Sejenak, suasana menjadi hening di antara mereka. Semua orang masih sibuk menatap lampion yang sekarang hanya memancarkan cahaya keemasan kecil. Aquila juga ikut menatap lampion-lampion itu. Entah kenapa, setiap ia menatap cahaya yang sekarang berpendar-pendar itu, ia merasakan kedamaian dan kesejukan di dalam hatinya. Rasa berdebar, cemas, malu berubah bahkan menghilang, menyisakan rasa damai dalam hatinya. Ditambah dengan angin malam yang sejuk membelai wajahnya dengan lembut.
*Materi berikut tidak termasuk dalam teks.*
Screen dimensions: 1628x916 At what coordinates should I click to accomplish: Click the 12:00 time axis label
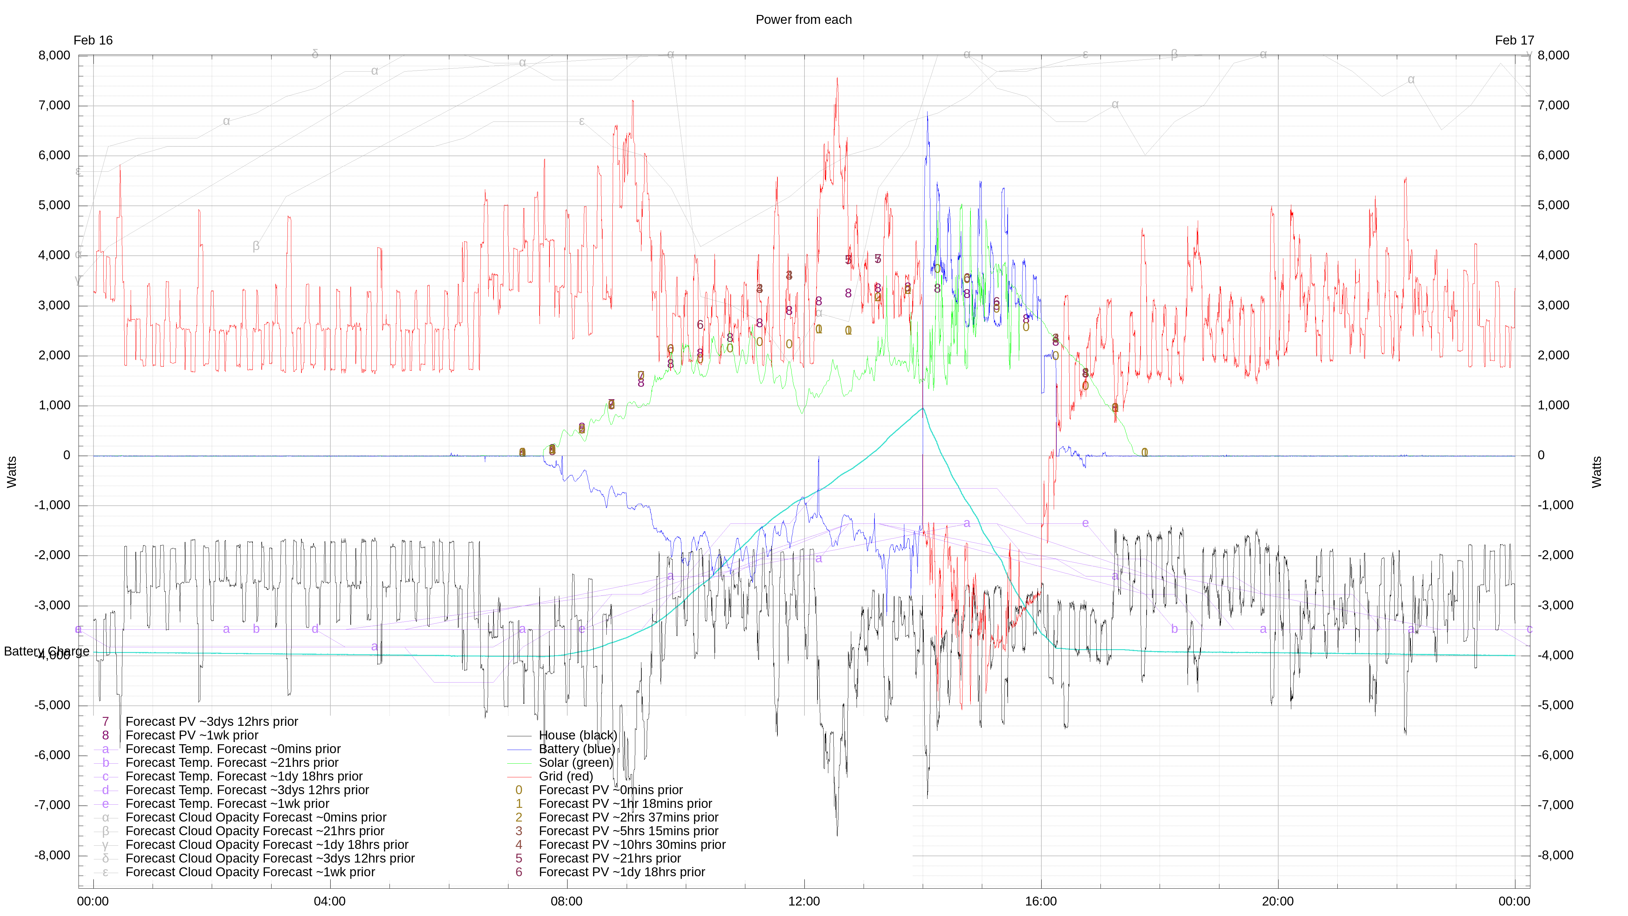pyautogui.click(x=803, y=901)
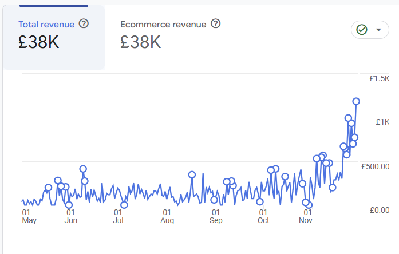Select the low marker just before 01 Oct

coord(260,201)
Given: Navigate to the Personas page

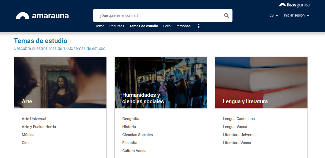Looking at the screenshot, I should (183, 26).
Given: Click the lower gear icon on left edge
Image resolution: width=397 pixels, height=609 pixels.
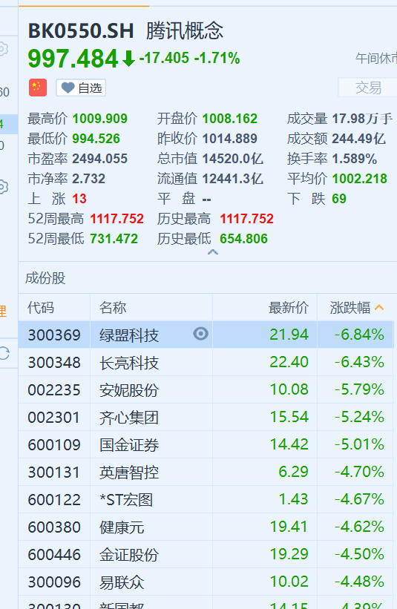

Namun, entah kenapa, penglihatannya semakin lama semakin buram. Matanya juga semakin memberat setiap kali ia mengedipkan matanya. Tubuhnya seketika merasa lemas, seperti tidak ada tenaga. Seketika, tubuhnya terhempas menghantam tanah, membuat orang-orang di sekitarnya berisik. Sayup-sayup ia mendengar suara-suara yang terdengar panik hingga sempurna semuanya gelap dan hening. Ia telah pingsan di tengah keramaiannya pesta.